── The records
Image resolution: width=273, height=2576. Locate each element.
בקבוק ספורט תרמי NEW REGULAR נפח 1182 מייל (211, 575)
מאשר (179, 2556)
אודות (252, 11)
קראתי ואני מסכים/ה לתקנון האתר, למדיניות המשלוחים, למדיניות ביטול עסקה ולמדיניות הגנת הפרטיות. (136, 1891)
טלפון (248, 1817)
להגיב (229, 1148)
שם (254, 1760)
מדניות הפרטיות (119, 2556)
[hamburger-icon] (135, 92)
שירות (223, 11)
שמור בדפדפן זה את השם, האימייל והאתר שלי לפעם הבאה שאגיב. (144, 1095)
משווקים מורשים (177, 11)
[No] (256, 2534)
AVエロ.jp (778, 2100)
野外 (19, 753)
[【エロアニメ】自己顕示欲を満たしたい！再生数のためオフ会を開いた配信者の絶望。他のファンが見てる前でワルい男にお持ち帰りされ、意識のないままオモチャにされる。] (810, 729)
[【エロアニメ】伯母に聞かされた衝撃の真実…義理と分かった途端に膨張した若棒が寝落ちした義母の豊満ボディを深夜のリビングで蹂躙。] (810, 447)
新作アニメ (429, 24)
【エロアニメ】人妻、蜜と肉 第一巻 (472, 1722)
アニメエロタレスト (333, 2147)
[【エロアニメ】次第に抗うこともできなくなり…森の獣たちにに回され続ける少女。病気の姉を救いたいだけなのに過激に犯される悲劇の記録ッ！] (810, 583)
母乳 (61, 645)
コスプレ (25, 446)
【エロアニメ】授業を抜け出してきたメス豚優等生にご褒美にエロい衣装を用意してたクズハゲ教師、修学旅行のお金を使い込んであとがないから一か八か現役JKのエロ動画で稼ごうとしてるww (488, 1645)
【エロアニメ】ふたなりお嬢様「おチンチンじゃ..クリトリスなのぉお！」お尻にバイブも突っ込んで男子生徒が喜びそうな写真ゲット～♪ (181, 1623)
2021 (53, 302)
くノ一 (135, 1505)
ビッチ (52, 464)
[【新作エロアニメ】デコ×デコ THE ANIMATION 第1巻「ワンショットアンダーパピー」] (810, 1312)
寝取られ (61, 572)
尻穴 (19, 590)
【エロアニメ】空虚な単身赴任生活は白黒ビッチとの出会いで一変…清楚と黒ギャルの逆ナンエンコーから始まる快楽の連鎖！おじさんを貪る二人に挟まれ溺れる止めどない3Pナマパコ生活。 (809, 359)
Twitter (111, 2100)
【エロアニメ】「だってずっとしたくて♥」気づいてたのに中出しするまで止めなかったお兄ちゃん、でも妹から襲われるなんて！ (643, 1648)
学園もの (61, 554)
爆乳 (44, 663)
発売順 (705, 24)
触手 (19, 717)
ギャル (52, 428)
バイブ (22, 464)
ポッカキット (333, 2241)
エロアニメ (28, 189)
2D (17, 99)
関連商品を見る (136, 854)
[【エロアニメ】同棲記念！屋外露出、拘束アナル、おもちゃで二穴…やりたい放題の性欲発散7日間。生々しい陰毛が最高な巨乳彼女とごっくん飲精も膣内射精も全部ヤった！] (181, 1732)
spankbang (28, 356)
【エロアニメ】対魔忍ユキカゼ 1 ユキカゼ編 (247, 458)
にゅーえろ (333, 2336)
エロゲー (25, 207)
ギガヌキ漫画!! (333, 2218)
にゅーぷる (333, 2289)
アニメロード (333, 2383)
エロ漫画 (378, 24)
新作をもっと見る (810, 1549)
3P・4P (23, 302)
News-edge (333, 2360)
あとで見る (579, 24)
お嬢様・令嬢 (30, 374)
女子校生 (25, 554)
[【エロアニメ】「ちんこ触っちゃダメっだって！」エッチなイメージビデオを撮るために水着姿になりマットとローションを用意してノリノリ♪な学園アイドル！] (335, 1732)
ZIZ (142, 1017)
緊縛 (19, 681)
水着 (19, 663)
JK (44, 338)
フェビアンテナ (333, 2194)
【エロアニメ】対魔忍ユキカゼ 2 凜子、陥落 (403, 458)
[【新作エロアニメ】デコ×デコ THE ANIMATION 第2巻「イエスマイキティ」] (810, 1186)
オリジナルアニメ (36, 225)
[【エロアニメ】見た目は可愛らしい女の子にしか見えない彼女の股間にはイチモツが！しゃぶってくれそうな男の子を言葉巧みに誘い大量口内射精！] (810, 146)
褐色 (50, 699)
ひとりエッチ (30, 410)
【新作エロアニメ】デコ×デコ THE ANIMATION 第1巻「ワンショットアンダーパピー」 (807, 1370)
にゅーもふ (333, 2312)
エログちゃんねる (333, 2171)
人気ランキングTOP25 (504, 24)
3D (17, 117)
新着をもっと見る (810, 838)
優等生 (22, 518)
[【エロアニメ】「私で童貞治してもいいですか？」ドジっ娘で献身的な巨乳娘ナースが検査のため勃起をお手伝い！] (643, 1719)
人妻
────
What the exercise asks
Your reply should hold every line from the data that contains "ANIMATION", copied in full.

The answer
[【新作エロアニメ】デコ×デコ THE ANIMATION 第1巻「ワンショットアンダーパピー」] (810, 1312)
[【新作エロアニメ】デコ×デコ THE ANIMATION 第2巻「イエスマイキティ」] (810, 1186)
【新作エロアニメ】デコ×デコ THE ANIMATION 第1巻「ワンショットアンダーパピー」 (807, 1370)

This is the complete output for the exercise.